In the case of the above-described sheet separating mechanism, the distance between the shafts of the pair of comb-toothed rollers which are the feeding roller and the separating roller is adjustable so that normal separation may be done even if the thickness of the sheet changes.
However, there has been the problem that the above-mentioned adjustment must be manually effected to a proper position for each thickness of the sheets being fed and sheets of different thicknesses cannot be mixedly piled and processed.
Also, movable guide plates (not shown) provided at one side or both sides of the sheets are moved to prevent the skew feeding when the sheets are separated and conveyed one by one, and correction is effected with the side portions of the sheets rammed against the guide plates to prevent skew feeding.

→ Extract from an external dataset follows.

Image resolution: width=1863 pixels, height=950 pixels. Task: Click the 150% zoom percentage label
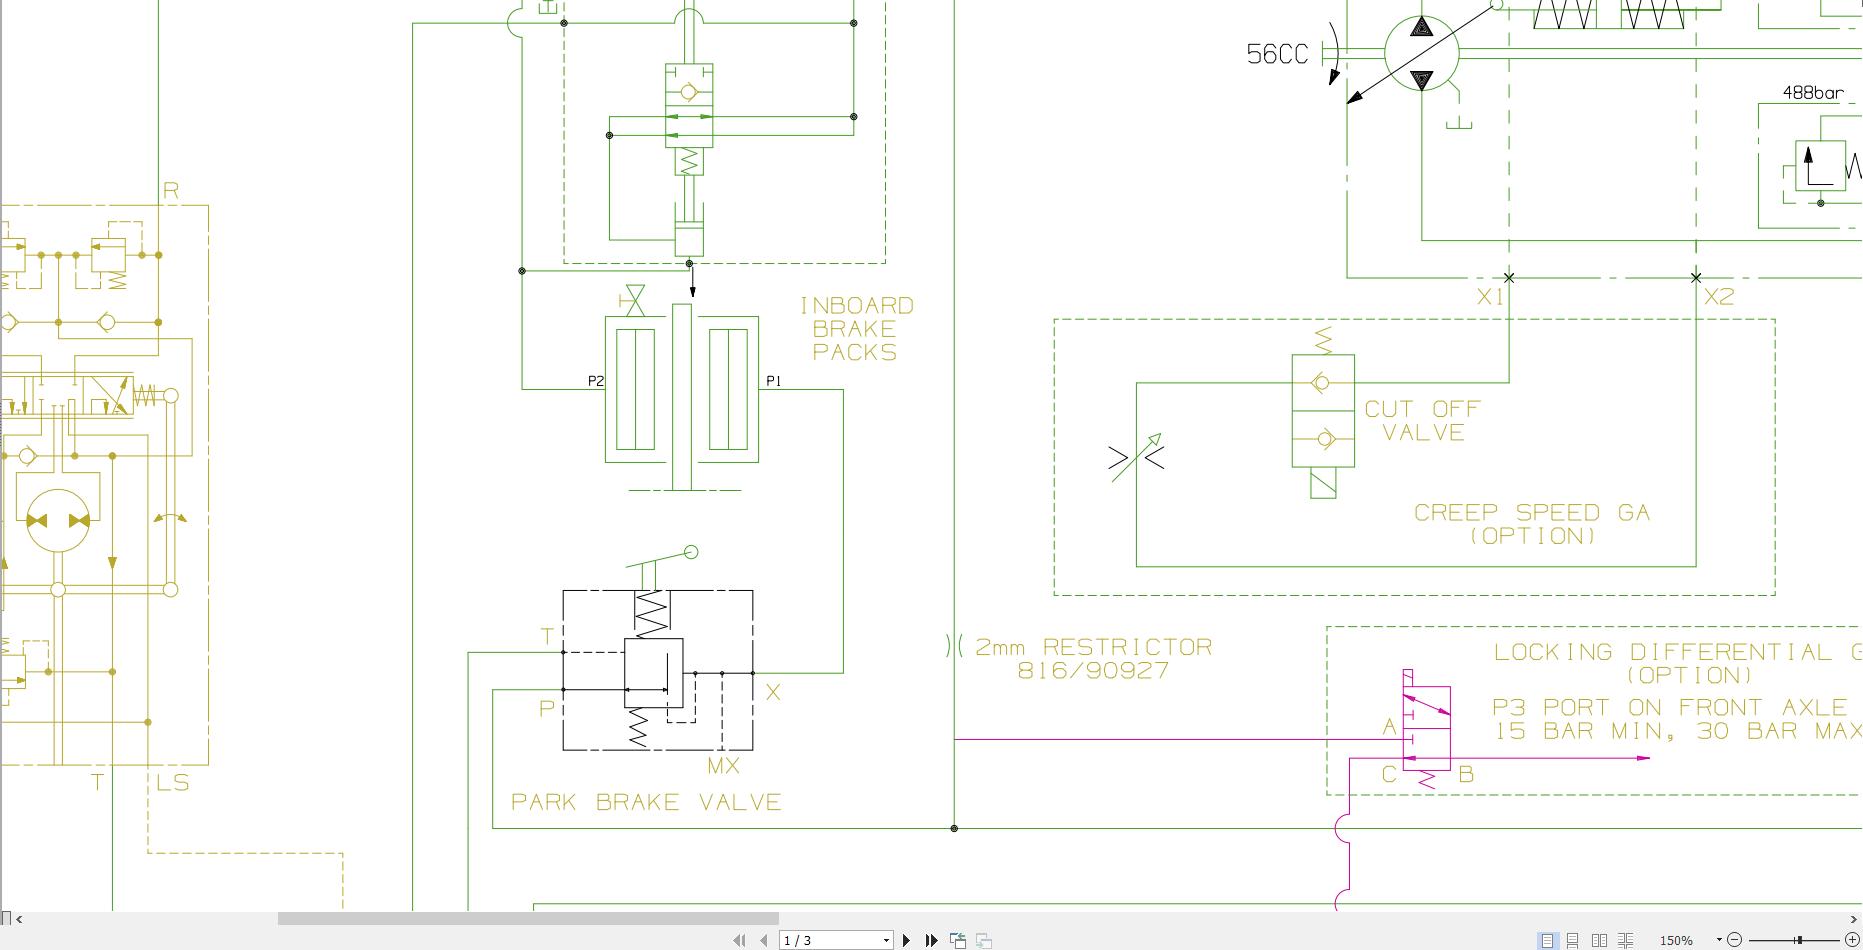click(x=1677, y=940)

Such a skew feeding correcting mechanism has been very cumbersome in that the positions of the guide plates must be changed when sheets of different widths are to be conveyed.
Also, a mechanism for detecting the skew feeding of a sheet being conveyed by the use of a sensor, and effecting rotative driving by an amount corresponding to the skew feeding by the use of a conveying roller as required to thereby forcibly correct the skew feeding has suffered from the disadvantage that the construction is complicated and sheets become wrinkled.